▶ [Document extract]
::::
Beaker bytes
A better pneumococcal vaccine?
U.S. infants routinely get shots against Streptococcus pneumoniae, preventing many bacteremia, pneumonia and ear infections. The vaccine, Prevnar, works by eliciting antibodies against the seven pneumococci most common in the U.S. But there's evidence that its use may cause an increase in infections from non-vaccine strains, reducing its effectiveness. And Prevnar doesn't work against many strains in developing countries, where over a million children die annually from pneumococcal infections.
Richard Malley, MD, of Children's Hospital Boston's Division of Infectious Diseases, and colleagues have discovered, surprisingly, that protection against pneumococcus may occur even in the absence of antibodies to the bug's outer capsule. Studying unvaccinated toddlers, they found that the incidence of invasive pneumococcal disease from all strains fell by nearly half between ages 1 and 2, yet antibody levels rose only slightly, arguing for a different protective mechanism. In the lab, the researchers elicited lasting immunity in mice by exposing them to live pneumococci or to a whole-cell vaccine developed by Malley and Porter Anderson, PhD (formerly of Children's). Exposure to one pneumococcal strain made the mice immune to many, apparently through an effect on their CD4+ T cells, specialized white blood cells that regulate immune response.
Malley hopes these findings will garner support for his vaccine or derivatives of it. The vaccine, made of killed pneumococcal cells, would be well suited for developing countries: it is relatively inexpensive, covers a broad range of pneumococcal strains, can be given without needles and doesn't need refrigeration.
Guiding nerve fibers where they need to go
During development of the nervous system, billions of neurons must migrate to the appropriate locations in the brain and grow the nerve fibers, or axons, that connect them with each other. Structures called growth cones steer the axons in the right direction, guided by signals from cells they meet along the way. Some signals lure the axons to extend and grow in that direction; others are inhibitory, making the axon turn away or stop growing.
In two studies in Neuron, researchers from Children's Hospital Boston's Neurobiology Program reveal how one important inhibitory signal, a protein called ephrin, influences axons' growth trajectories. A study led by Christopher Cowan, PhD, and graduate student Yu Raymond Shao showed that ephrin activates a protein called Vav in the axon's growth cone, triggering reactions that repel the axon and make it turn away. The other study, led by Mustafa Sahin, MD, PhD, showed that ephrin also modifies a protein called ephexin, causing the growth cone to physically collapse, steering the axon in a new direction or halting its growth entirely.
Michael Greenberg, PhD, director of the Neurobiology Program and senior investigator on both studies, believes that blocking these inhibitory pathways could allow damaged axons to regenerate and restore nerve function—normally impossible in a mature nervous system. "The pathways we've uncovered could provide opportunities to develop therapies for spinal cord injury," he speculates.
::::
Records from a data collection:
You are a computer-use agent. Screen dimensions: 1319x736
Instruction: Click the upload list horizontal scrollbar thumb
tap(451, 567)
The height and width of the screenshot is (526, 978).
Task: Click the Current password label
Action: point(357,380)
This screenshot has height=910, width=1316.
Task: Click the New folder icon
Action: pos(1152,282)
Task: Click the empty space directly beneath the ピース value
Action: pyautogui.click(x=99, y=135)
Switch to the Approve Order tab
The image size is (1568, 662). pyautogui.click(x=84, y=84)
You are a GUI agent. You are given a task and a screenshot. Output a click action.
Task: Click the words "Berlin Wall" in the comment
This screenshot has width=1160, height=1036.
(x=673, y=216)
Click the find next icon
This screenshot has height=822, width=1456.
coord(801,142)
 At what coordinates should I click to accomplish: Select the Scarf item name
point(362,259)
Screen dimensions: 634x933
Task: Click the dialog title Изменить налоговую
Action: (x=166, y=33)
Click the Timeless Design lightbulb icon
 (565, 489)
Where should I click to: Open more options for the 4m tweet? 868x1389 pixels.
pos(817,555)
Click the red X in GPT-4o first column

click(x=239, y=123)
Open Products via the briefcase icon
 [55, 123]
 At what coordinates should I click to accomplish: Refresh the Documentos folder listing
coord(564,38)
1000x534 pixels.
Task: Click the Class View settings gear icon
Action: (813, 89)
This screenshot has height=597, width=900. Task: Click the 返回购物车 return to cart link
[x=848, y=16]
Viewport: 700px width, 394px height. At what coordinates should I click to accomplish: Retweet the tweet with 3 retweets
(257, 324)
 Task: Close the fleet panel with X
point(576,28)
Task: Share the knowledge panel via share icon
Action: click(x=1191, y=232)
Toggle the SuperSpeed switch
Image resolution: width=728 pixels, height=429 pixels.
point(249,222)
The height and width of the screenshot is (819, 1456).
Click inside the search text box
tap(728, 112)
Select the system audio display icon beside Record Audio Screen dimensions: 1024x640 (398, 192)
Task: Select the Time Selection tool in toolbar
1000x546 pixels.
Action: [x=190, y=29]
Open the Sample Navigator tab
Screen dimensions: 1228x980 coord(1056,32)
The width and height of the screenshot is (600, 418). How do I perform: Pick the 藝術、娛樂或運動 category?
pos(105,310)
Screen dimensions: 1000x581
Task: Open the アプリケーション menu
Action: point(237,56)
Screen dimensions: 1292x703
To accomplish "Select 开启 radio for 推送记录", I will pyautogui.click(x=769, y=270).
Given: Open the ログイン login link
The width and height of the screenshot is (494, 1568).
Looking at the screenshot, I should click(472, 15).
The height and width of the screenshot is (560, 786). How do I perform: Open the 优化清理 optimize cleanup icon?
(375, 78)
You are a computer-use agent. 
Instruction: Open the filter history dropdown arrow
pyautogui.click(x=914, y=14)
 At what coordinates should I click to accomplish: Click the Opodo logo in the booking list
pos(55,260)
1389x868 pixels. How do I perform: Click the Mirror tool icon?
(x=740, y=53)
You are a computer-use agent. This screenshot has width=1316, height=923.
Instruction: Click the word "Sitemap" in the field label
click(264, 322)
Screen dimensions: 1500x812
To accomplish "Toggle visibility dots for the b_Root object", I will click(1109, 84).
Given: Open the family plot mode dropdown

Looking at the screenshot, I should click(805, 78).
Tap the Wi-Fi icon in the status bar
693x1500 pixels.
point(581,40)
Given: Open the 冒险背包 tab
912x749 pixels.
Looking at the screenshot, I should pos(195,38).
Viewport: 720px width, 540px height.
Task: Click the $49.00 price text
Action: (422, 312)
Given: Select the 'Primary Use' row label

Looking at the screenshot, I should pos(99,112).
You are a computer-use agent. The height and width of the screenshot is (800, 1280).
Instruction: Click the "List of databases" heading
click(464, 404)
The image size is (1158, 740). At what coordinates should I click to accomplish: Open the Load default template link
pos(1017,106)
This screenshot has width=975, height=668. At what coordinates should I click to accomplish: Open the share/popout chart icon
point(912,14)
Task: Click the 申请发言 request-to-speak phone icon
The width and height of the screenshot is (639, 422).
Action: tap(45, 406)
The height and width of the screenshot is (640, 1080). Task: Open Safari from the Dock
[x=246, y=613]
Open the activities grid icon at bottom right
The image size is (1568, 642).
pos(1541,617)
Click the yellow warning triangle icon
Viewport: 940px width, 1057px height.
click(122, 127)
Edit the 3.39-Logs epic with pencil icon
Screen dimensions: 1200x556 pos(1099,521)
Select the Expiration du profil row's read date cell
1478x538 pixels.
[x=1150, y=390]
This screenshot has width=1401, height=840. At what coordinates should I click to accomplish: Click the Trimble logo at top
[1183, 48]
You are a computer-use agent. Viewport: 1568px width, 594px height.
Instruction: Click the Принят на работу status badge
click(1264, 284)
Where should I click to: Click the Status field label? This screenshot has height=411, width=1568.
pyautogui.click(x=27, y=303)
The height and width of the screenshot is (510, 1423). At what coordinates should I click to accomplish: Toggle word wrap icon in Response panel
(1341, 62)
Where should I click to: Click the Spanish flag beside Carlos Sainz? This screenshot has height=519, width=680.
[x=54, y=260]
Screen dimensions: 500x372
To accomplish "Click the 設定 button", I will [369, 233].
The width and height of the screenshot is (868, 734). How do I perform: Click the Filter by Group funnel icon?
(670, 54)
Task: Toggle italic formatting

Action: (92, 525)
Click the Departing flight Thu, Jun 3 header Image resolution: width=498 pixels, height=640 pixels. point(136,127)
::::
▶ [List of tasks]
1) In the research briefs, which protein does ephrin activate in the axon's growth cone, according to the study led by Christopher Cowan?
2) Reproduce the research briefs between "Malley hopes these" and "doesn't need refrigeration.", inclusive, with "refrigeration" changed to "cold storage".

▶ [Response list]
1) Vav

2)
Malley hopes these findings will garner support for his vaccine or derivatives of it. The vaccine, made of killed pneumococcal cells, would be well suited for developing countries: it is relatively inexpensive, covers a broad range of pneumococcal strains, can be given without needles and doesn't need cold storage.